--- Given entries ---

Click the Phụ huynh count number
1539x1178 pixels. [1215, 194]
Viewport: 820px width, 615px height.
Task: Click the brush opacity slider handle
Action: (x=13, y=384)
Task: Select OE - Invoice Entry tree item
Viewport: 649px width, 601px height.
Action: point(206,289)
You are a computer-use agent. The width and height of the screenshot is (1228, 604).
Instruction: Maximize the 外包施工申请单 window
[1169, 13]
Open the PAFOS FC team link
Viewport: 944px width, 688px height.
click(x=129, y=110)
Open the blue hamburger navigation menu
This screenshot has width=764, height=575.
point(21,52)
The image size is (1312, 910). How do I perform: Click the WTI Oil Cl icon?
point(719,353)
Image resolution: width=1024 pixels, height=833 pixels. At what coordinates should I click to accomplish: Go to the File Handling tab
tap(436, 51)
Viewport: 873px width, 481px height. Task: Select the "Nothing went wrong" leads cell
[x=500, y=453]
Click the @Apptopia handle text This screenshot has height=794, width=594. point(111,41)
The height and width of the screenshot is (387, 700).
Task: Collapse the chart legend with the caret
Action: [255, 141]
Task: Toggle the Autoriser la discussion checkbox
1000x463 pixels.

---

What the exercise asks: Everything from the line containing "Task: Toggle the" to the final line of the entries above should be output exactly, and nothing more.

Response to the task:
Task: Toggle the Autoriser la discussion checkbox
1000x463 pixels.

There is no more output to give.